Vicky Blake, UCU branch president at the University of Leeds, who is also standing for vice-president, said that it would be a mistake to “use the language of blame for the failure” to hit the threshold.
“We need a culture shift where people go and vote,” said Ms Blake, who said that the union should “take time to ask members in a structured way why they are not voting.”
She nonetheless defended the decision to rerun the pay ballot after the “awful timing” of the first ballot, which saw ballot sheets “arrive when people were away from their desks” after the end of summer term in 2018.
“I thought we would do a better job in a second ballot but voting fatigue might have counted as a factor,” she added.
Some commentators on Twitter have blamed the failure of UCU’s national leadership to swing behind the second strike ballot, claiming that it was wary of starting industrial action just a year after the pensions strikes of early 2018.
However, Matt Waddup, UCU’s head of policy, rejected that accusation, stating that the “union sent out more than a million individual communications to members and the outstanding work of branches probably doubled that”.
“Our activists and organising staff worked their backsides off knocking on tens of thousands of doors and phone banking,” he said, adding that the local “Get The Vote Out” strategy of most branches was “significantly improved compared with the first ballot and even with USS last year”.
“If we are serious about replicating our USS success elsewhere, we need to discuss and agree an underlying, long-term strategy that starts with the membership,” Mr Waddup added, stating that union members must “talk to each other rather than lock horns about what went wrong. We also need to talk to, rather than insult, those who did not vote.”

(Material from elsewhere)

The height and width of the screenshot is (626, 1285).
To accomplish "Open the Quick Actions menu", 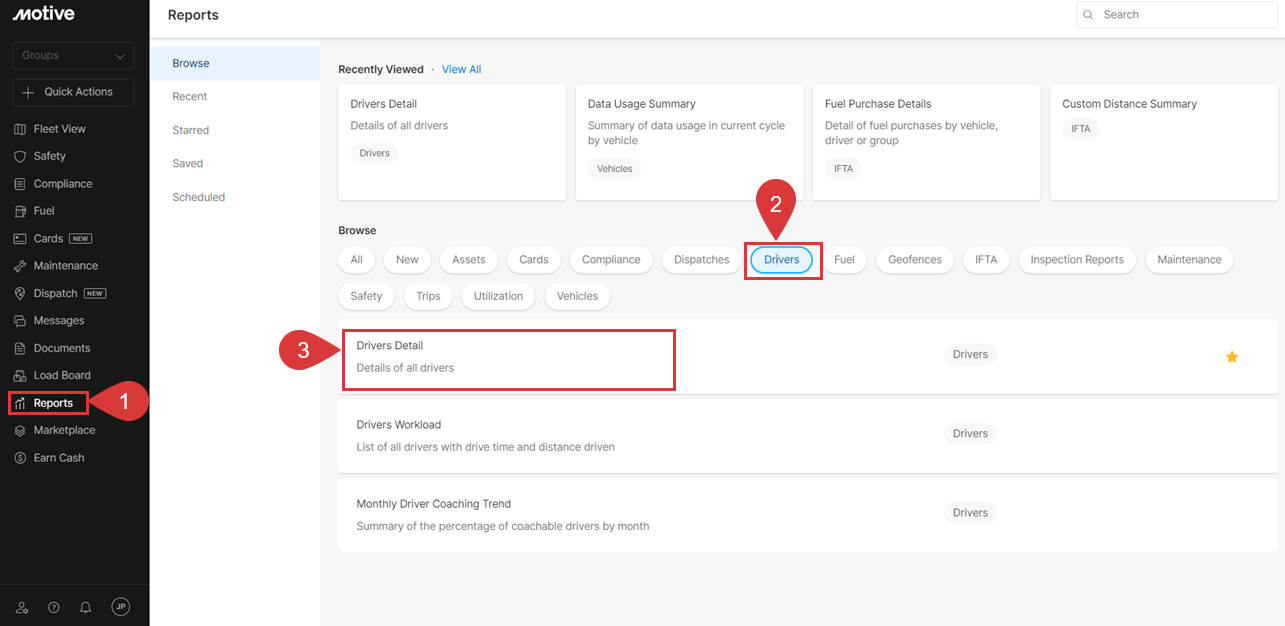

Michael Carley, UCU branch president at the University of Bath, also dismissed the idea that UCU’s central office was to blame for the poor turnout.
“Branches which succeeded in getting a high turnout did it thanks to a lot of local legwork, knocking on doors and local department-level networks,” said Dr Carley. He added: “I don’t see what national or even regional organisers have to do with that.”
Dr Carley, a member of UCU’s higher education committee, added that the resignation of Ms Hunt also meant that the union was likely to have a “genuinely healthy debate” about tactics and its general direction.
“This is the first election in UCU’s history when there is no incumbent – that opens the debate in ways that we have probably never seen before.”